Electricity ‘mixing’ scheme launched to help businesses meet CO2 targets
An electricity package has been launched which is designed to help businesses meet their carbon reduction requirements by buying electricity generated from both conventional and environmentally-friendly sources.
The package – known as Carbon Certified Electricity – enables businesses to buy electricity at a pre-selected carbon intensity in order to meet CO2 emission targets. This is achieved by ‘mixing’ electricity from both environmentally-friendly and conventional sources in order to reduce the costs of switching to greener supplies.
“The response from business has been very good,” Greenergy Carbon Partners’ Marketing Manager, Charlie Snell, told edie. “CO2 is the hot environmental issue and this is an easy way to help companies assess their targets. So far, we are targeting mostly bigger companies such as energy intensive industries and companies with high profile consumer brands, but all sizes of business could take advantage of the scheme.”
Snell believes that subscribers could end up turning a profit. “While this is an electricity product and therefore has to be paid for, we think companies could potentially save money on it if they manage to reduce their CO2 emissions.
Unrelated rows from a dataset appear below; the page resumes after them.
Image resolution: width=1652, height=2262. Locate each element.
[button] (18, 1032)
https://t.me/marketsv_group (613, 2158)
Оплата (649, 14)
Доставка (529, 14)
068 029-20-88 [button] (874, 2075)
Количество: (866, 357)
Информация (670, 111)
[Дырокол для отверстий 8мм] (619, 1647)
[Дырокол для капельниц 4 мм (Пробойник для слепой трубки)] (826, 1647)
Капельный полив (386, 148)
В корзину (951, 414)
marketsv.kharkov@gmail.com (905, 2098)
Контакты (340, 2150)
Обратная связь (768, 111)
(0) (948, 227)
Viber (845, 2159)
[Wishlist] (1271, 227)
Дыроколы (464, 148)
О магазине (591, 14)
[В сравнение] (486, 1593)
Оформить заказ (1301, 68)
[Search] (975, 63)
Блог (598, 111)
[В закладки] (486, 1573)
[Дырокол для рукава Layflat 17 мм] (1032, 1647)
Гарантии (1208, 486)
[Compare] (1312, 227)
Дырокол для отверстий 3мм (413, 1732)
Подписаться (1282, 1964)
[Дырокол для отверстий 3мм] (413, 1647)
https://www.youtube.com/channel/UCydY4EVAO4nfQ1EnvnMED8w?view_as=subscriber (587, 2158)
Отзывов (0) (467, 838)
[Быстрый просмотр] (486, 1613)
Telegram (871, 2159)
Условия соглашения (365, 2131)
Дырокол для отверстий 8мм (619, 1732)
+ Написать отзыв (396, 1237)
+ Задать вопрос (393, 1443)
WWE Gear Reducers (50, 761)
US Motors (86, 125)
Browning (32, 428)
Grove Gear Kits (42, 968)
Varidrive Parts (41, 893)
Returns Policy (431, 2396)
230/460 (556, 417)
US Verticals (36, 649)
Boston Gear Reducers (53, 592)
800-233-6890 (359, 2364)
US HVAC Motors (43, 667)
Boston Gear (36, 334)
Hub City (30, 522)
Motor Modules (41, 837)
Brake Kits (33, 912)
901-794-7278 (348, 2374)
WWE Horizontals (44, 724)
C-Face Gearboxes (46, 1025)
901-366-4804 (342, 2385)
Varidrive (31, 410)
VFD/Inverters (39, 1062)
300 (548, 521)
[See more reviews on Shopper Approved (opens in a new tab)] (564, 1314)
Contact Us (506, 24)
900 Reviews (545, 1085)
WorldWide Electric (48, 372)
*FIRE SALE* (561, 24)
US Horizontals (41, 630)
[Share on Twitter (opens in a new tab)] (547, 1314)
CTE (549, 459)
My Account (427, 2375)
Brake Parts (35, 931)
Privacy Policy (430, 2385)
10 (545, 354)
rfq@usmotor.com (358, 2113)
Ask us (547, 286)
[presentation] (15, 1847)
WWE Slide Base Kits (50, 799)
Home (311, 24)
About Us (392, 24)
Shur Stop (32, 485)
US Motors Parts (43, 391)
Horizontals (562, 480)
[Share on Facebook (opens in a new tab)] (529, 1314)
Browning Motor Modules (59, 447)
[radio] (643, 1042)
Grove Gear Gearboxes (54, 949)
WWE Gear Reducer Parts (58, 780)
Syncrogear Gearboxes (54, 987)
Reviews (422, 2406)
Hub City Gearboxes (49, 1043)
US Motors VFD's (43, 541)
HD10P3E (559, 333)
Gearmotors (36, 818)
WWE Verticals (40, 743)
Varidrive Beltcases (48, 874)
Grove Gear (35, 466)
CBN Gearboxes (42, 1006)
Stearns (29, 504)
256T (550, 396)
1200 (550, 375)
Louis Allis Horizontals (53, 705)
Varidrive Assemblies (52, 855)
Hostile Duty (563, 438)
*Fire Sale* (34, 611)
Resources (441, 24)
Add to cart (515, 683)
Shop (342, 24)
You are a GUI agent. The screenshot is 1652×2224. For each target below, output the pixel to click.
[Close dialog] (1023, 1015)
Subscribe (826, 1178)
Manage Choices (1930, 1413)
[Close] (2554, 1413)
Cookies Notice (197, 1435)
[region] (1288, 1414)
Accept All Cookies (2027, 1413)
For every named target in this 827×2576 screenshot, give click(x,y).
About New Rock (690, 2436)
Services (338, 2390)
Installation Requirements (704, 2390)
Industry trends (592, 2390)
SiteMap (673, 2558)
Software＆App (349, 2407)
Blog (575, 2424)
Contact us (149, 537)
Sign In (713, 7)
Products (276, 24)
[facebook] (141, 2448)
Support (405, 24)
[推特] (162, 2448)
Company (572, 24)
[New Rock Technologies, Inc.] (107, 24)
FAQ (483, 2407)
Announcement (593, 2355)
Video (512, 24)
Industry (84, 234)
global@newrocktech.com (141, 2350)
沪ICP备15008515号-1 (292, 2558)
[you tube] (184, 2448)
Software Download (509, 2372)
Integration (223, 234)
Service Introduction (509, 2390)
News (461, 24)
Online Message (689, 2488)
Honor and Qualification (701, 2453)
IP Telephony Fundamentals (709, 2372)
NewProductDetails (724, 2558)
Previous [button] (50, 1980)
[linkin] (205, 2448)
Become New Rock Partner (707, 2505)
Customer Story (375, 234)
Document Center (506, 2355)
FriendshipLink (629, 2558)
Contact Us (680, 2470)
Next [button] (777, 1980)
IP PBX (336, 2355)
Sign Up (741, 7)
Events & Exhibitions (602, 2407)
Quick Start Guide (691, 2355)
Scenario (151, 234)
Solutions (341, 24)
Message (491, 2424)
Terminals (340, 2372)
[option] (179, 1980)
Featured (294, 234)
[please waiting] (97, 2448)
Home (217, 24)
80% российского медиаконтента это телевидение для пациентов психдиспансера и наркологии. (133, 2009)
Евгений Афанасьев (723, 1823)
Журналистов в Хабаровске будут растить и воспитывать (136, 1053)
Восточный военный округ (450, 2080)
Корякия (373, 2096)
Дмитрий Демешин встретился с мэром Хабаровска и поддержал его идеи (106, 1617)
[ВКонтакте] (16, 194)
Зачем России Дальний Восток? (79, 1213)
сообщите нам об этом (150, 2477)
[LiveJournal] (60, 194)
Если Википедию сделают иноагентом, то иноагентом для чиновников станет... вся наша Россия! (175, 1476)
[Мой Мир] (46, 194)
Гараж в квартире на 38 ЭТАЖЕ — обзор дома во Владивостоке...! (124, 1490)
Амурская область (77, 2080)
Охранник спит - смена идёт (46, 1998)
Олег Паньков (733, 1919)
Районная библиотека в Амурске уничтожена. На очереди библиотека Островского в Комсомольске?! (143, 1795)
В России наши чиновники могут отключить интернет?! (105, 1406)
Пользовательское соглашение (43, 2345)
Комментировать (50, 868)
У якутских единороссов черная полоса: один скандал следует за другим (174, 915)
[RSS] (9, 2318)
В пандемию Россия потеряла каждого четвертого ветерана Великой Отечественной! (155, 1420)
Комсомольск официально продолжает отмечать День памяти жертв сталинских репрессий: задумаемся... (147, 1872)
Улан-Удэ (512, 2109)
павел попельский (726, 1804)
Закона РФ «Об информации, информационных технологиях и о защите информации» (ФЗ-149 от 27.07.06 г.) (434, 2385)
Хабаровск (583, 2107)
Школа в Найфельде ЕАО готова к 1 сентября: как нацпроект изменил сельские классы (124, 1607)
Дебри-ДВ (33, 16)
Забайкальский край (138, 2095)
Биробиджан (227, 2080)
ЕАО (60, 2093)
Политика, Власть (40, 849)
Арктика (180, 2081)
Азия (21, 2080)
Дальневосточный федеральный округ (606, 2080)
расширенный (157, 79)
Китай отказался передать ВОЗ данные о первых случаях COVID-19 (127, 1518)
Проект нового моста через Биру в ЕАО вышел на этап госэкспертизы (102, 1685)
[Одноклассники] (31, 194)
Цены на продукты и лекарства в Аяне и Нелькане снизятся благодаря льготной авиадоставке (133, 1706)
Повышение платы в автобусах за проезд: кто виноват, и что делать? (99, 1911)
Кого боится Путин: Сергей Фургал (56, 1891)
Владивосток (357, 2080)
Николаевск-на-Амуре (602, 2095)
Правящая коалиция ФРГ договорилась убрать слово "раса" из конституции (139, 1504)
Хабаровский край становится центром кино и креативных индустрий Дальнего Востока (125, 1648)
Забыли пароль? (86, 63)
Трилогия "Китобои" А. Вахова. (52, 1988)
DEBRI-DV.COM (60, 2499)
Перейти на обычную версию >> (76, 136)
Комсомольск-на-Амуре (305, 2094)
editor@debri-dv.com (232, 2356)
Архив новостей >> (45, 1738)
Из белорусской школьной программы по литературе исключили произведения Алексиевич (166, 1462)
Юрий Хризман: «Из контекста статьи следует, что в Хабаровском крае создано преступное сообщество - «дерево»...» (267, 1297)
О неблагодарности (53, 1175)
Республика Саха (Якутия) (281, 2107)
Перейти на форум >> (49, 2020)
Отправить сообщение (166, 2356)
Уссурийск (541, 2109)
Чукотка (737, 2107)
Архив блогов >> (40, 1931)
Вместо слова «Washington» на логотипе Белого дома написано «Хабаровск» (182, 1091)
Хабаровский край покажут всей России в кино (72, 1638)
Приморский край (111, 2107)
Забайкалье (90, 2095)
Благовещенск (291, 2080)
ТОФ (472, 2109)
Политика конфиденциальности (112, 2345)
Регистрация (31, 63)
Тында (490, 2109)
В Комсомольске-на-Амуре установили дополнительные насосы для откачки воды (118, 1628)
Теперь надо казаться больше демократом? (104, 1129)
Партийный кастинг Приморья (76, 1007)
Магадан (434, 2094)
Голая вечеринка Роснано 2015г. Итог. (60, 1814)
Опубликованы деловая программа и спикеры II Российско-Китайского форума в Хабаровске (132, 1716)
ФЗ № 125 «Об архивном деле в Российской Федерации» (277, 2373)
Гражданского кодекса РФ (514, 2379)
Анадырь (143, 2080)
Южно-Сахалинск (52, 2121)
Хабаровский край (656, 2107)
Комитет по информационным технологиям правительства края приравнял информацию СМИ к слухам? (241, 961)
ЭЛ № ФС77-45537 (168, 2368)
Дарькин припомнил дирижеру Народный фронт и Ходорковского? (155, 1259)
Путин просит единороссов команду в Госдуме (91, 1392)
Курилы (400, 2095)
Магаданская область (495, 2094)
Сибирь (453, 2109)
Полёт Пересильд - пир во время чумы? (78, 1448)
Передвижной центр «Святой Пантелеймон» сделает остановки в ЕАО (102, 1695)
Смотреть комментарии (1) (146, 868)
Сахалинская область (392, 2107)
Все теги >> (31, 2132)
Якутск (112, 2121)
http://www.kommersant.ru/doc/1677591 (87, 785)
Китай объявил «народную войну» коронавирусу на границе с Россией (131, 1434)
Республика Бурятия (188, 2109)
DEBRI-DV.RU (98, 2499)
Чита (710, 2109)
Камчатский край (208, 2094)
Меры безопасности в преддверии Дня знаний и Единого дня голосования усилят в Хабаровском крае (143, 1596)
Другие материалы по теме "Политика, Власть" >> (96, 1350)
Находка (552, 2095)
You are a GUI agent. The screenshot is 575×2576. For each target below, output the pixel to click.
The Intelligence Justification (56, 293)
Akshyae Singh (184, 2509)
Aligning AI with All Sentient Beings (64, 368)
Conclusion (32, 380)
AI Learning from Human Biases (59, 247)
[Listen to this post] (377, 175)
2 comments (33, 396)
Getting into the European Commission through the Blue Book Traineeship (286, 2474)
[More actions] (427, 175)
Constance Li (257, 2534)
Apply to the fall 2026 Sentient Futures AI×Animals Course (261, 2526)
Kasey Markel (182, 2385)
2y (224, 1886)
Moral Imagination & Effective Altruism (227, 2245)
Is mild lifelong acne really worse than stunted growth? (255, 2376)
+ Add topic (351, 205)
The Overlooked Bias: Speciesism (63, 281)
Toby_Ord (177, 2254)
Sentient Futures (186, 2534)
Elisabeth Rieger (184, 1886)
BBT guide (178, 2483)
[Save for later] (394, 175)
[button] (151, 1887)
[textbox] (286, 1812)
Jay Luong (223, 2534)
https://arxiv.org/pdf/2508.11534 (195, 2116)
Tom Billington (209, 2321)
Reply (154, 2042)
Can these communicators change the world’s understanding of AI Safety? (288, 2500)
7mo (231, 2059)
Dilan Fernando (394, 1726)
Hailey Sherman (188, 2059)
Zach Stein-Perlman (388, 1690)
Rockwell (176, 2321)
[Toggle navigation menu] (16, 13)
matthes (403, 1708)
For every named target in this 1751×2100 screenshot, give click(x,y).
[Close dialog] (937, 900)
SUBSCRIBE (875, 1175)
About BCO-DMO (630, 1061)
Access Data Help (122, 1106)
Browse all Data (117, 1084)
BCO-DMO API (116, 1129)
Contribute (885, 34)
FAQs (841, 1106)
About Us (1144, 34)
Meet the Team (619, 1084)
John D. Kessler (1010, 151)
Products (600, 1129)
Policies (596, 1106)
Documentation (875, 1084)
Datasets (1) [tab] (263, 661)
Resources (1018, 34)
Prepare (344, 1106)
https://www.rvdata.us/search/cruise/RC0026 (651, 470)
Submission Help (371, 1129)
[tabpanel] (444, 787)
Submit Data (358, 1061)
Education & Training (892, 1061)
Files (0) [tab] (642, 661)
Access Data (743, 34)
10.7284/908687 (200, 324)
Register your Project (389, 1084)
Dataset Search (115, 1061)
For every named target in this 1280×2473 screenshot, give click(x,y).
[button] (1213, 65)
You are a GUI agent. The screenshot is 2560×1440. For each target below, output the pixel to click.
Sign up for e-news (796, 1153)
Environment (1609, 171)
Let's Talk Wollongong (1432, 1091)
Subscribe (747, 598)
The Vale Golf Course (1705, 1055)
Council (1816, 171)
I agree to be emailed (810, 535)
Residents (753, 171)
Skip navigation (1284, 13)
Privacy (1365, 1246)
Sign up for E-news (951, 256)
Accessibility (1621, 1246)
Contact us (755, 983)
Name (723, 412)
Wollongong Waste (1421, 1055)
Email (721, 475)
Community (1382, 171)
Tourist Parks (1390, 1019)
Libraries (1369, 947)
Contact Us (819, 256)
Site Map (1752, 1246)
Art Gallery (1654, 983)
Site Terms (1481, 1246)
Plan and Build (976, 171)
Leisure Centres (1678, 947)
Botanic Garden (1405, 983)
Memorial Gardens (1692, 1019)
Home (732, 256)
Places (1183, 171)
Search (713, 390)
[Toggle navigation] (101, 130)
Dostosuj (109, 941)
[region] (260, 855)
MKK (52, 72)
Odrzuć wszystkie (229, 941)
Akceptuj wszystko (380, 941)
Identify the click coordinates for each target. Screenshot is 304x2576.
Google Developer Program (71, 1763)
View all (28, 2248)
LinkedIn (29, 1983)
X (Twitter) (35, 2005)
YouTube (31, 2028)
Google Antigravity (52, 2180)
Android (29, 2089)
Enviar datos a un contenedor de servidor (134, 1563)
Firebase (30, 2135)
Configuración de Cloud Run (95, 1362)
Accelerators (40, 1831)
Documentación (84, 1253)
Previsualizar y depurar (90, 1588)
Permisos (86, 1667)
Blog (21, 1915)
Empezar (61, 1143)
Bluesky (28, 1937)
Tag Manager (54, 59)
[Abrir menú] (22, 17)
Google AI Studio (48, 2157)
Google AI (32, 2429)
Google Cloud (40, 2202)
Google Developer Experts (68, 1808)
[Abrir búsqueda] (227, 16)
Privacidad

They could then enter carbon emissions trading schemes and sell their credits.”
Companies that subscribe to the scheme will be able to draw from a pool of nearly 50 types of electricity. They can choose from low carbon footprint renewable sources, such as wind and solar, medium sources, for example gas, and the most polluting sources, such as coal and oil. The electricity is then ‘blended’ to meet the customers’ particular financial and CO2 reduction requirements.
The scheme allows CO2 emissions to be certified on a grams per kWh, tonnes per month or per year basis. The certification of emissions means that an accurate statement can be made on the amount of CO2 emitted and reductions achieved.
Greenergy’s chairman, Andrew Owens, believes that 90% of businesses’ electricity will continue to come from conventional sources over the next decade. But, he points out, there is as large a range of carbon intensities between conventional sources as there is between conventional and renewable sources. “As a consequence, it’s vital to integrate both conventional and renewable energy sources into business carbon management plans,” says Owens.